### [Data provided]
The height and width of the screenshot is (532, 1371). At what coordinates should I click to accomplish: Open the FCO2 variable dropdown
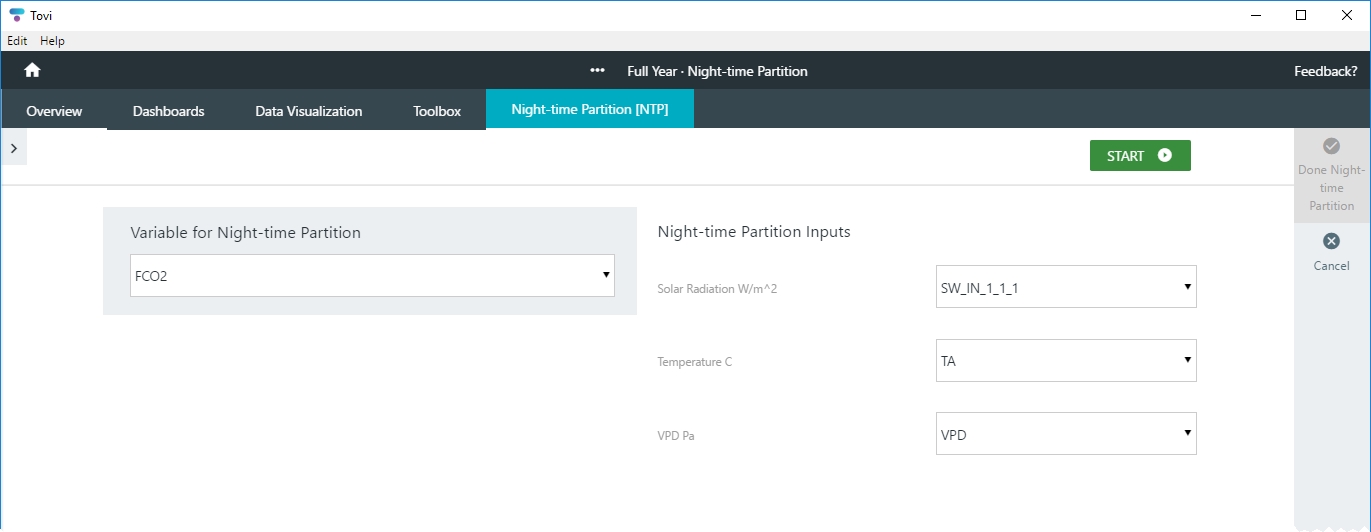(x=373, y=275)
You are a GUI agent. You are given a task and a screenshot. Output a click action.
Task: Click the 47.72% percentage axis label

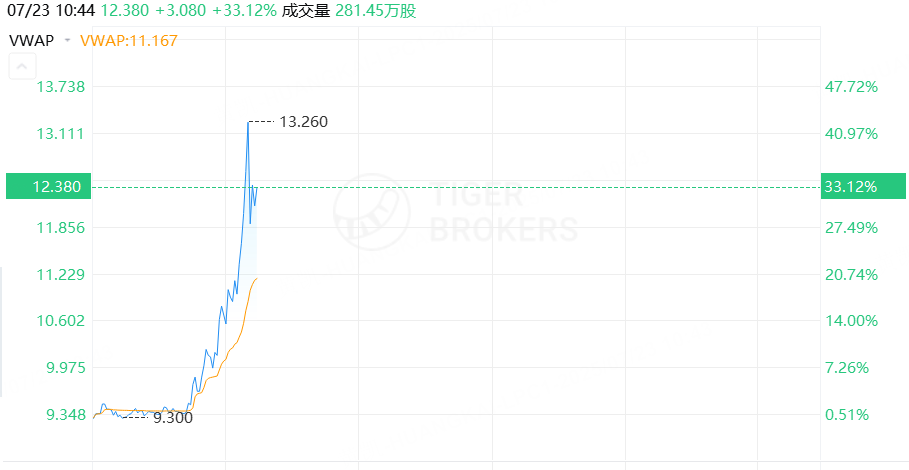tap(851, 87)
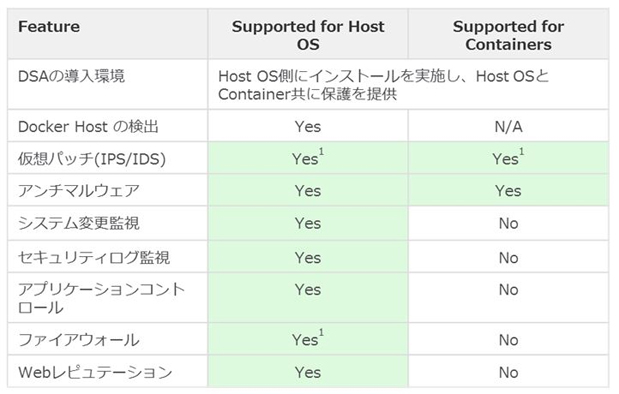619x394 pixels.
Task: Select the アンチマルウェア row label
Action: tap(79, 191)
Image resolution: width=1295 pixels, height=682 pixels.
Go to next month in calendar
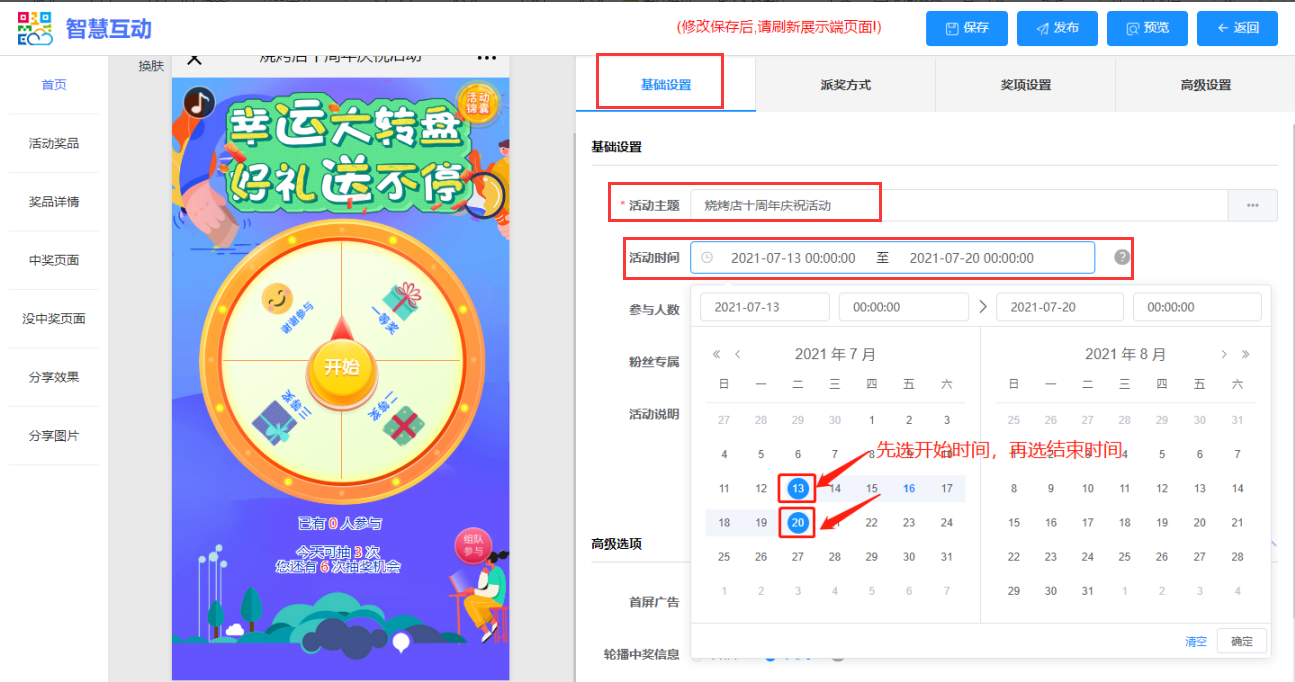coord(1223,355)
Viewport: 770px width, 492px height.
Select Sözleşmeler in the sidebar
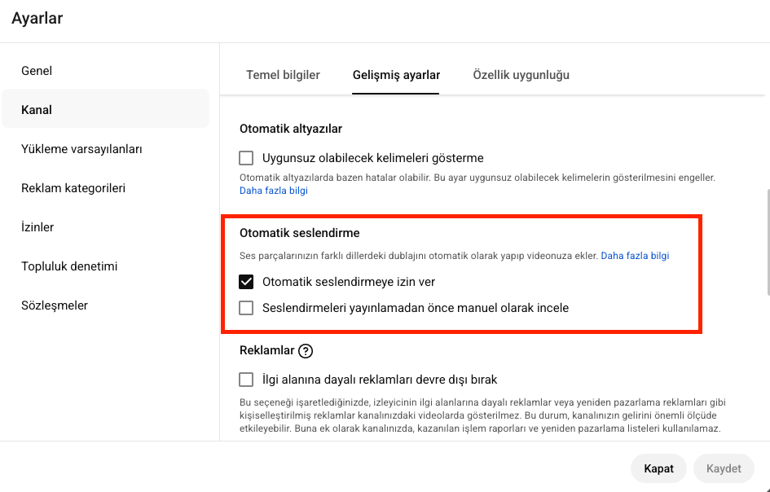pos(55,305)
==
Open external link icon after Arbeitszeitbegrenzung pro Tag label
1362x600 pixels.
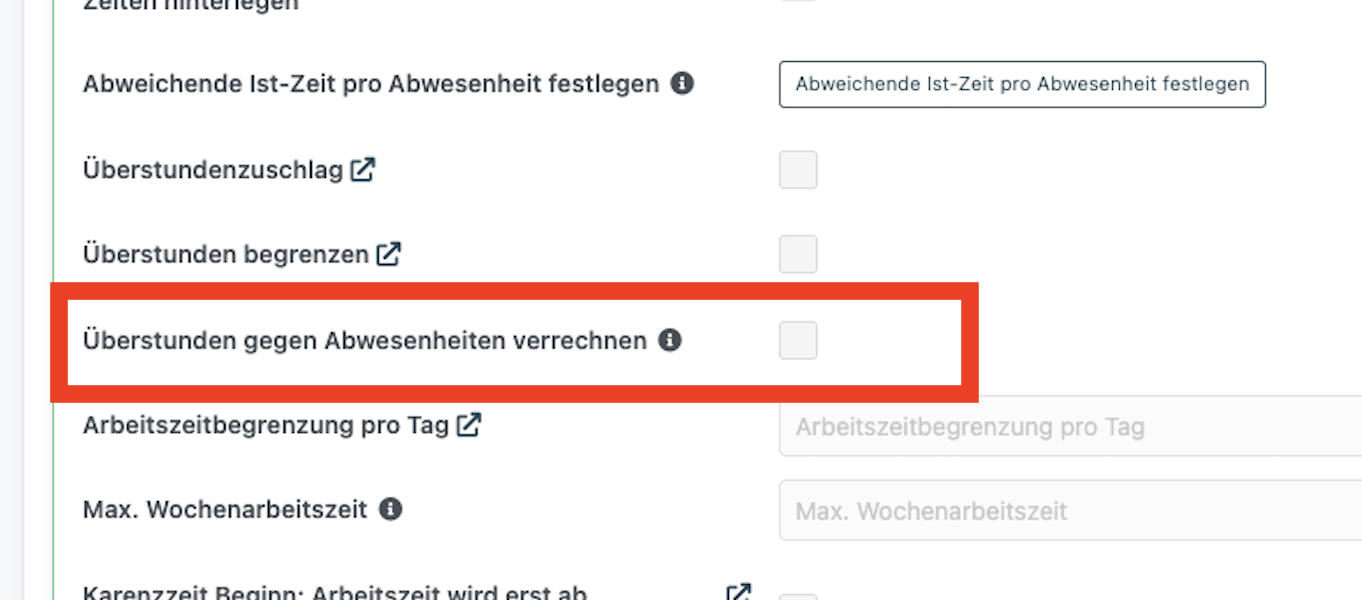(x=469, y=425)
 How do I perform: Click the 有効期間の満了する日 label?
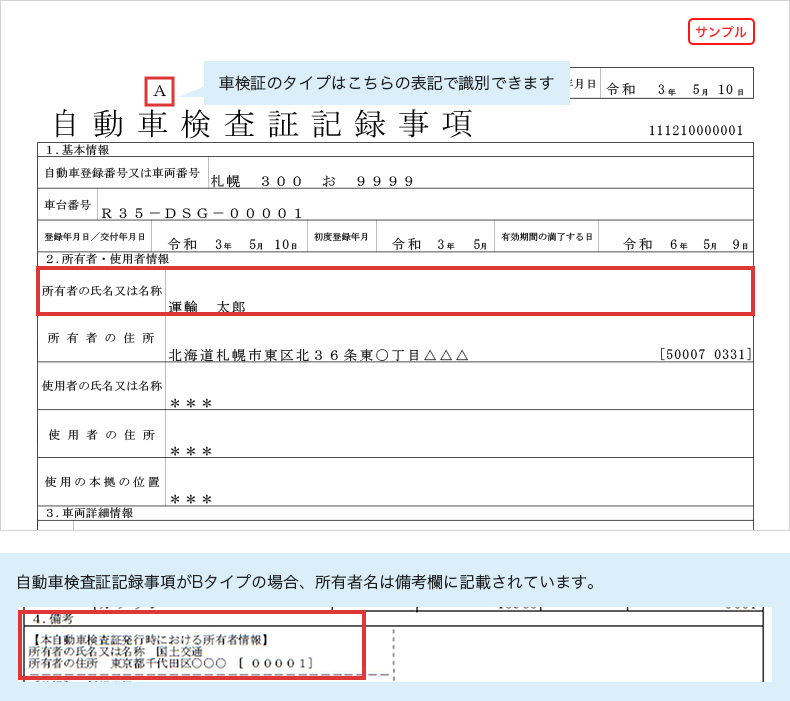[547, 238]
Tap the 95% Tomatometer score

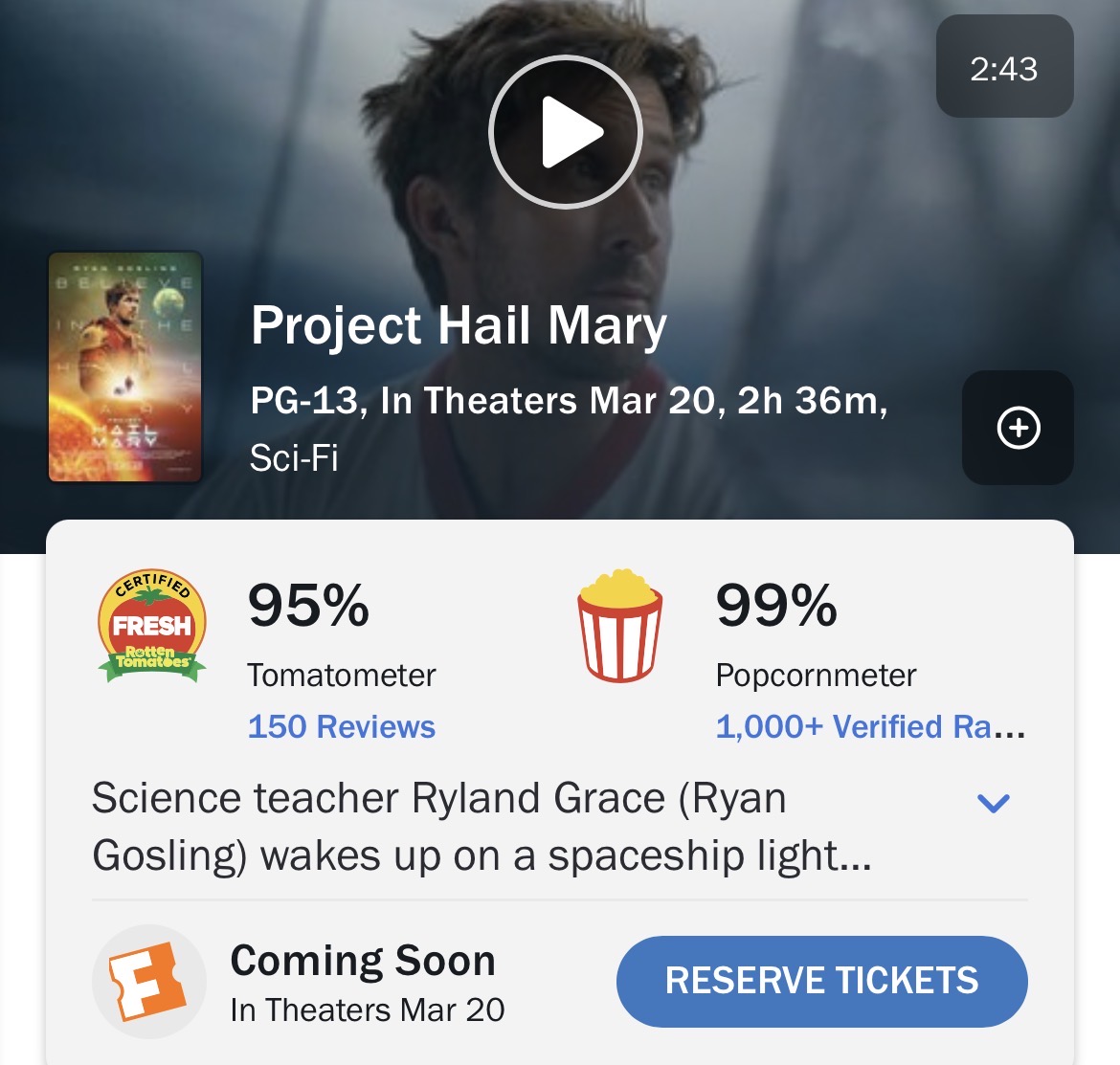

### [Prompt]
Extract the part of the records that opens with the line containing "How do I perform: Click" and closes with the line containing "Tap the 95% Tomatometer score". Take only those lines, exactly, and no pictures.

### [Written response]
 How do I perform: Click the 有効期間の満了する日 label?
[547, 238]
Tap the 95% Tomatometer score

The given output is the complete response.